A data team drawn from various government agencies and at the White House was created to get to the truth on the ground. It used hospital billings at the Centers for Medicare & Medicaid Services to estimate how many ventilators were in each state and how many were being utilized on any day, giving administration officials a more granular picture of what was happening in states than many governors had themselves.

Another important realization was that FEMA could do just-in-time delivery. It could get states and hospitals ventilators within 24 or 48 hours. This created a lot of flexibility. The administration could wait to see how things really played out rather than making decisions based on models that forecast what the demand might be two weeks in the future. “When you started looking at it like that,” the official says, “the numbers went down dramatically.”

And this is the key thing: The strategy was based on not sending states what they requested on their say-so. That was the opposite of the normal FEMA operating procedure. Usually, state and counties ask for things in a natural disaster, and FEMA sends them along as a matter of course. With an epidemic threatening the entire country, that way of doing things would have exhausted the federal resources immediately.

This also meant that much of the press coverage get it exactly backward. The media portrayed as an inherent failure the fact that the administration gave states a portion of their requests. (“Trump sent Arizona a fraction of the ventilators it sought,” a Vox headline said. “Republicans still framed it as a big win.”) In reality, not giving governors what they wanted was integral to the success of the overall operation.

If, for instance, the administration had tried to fulfill New York’s initial stated need for 40,000 ventilators, everything would have gone out the door to New York, and for no good reason. There was immense political pressure to send the ventilators anyway, although it would have been a mistake. “In the moment, that wasn’t 100 percent clear,” says the senior administration official. “There was a lot of pressure to send them all, because the pressure is basically, ‘How is it going to look if you’re holding in a stockpile and people need them?’”

None of this is to say there weren’t real needs in New York and New Jersey. Some 8,000 ventilators were sent out from the reserve, many of them to those two places, which were at times operating on very thin margins.

Another insight was that most ventilators out in the country weren’t being used, since the virus hot-spots were geographically limited. That meant there was a tremendous capacity to be tapped. This led to the Dynamic Ventilator Reserve. States and hospitals with a safe margin of ventilators not in use could lend them to places that needed them.

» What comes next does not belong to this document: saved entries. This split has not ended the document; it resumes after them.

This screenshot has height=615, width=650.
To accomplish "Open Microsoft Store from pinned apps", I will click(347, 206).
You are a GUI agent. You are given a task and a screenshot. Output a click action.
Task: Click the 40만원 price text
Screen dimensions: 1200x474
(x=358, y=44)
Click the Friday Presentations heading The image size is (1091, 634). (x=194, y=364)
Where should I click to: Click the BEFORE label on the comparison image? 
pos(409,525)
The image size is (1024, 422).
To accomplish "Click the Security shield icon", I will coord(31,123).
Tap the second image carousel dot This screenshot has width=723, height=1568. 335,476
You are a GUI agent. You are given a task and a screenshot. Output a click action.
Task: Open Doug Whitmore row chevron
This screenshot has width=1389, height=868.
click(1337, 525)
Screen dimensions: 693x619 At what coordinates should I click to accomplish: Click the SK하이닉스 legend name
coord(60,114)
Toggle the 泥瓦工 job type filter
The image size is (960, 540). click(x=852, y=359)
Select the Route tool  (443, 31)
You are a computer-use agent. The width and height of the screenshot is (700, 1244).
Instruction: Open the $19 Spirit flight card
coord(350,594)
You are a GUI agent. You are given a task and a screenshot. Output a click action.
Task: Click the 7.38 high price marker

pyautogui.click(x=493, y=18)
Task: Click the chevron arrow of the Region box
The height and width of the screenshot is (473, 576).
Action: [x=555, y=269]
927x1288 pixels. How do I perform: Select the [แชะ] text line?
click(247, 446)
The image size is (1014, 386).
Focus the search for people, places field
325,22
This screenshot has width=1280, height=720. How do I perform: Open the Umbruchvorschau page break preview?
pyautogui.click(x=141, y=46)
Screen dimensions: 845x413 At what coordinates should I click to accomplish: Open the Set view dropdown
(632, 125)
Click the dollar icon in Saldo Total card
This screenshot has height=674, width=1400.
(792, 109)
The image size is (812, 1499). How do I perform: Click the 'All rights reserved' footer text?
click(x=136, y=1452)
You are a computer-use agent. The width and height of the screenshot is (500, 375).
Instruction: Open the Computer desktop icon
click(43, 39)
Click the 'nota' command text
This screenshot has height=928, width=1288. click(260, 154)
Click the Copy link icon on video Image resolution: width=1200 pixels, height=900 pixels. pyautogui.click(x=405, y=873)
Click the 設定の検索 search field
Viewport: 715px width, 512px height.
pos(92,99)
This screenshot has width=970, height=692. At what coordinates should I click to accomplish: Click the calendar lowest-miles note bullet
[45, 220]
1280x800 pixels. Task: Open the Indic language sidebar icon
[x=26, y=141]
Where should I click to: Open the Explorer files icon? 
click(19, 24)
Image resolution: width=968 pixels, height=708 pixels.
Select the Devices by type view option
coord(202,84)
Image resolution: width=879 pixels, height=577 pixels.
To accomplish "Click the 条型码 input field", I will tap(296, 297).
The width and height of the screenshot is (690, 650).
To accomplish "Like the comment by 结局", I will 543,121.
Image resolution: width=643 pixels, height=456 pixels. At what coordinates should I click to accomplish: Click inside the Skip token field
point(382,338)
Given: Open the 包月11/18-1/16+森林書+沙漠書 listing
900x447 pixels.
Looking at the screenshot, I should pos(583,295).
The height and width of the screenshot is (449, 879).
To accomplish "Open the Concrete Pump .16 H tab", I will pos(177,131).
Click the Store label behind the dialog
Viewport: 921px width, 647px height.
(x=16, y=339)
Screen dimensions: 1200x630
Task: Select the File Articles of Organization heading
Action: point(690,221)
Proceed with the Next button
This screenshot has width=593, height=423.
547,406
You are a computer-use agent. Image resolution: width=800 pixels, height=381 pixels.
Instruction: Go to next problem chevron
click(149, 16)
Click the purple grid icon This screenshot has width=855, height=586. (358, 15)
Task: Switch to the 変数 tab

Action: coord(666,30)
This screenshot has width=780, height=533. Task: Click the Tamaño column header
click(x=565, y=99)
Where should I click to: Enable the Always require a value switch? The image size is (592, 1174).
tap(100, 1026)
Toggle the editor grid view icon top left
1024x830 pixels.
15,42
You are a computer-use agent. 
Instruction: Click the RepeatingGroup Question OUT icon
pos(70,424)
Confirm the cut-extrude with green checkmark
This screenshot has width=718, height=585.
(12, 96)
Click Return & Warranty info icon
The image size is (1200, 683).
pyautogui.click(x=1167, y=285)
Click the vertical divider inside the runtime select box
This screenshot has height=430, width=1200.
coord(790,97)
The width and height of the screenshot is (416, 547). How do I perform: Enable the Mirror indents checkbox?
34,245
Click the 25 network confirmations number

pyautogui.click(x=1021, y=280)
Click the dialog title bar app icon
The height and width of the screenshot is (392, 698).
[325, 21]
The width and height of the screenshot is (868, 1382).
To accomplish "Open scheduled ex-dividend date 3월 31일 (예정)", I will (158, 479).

The lubricant for the system was a federal guarantee that a hospital lending a ventilator would get a replacement in 24 or 48 hours if it turned out that it needed it back. This removed the fear and the risk of giving up ventilators. It also allowed the administration to effectively leverage in the here and now the ventilators that it will have in the future, when production ramps up. “A ventilator today is more valuable than a future ventilator,” the White House adviser explains.

As for the future ventilators, FEMA acted quickly — much faster than is possible in the regular process — to get so-called notifications to purchase to ventilator manufacturers, so they could start work and hold their inventory, which ensured it wasn’t lost to foreign countries. The Defense Production Act was invoked with General Motors to get production moving as quickly as possible, and not back-loaded later in the summer.

Last year, according to administration figures, the country produced 30,000 ventilators. This year, it’s going to produce something on the order of 200,000, and they are already coming in. “The balance now is growing daily,” the White House adviser says of the federal stockpile. “We are going to be swimming in ventilators.”

By any measure, that’s a success, certainly compared with where we thought we’d be less than a month ago. If the media weren’t so devoted to gotcha idiocy, more people might know about it.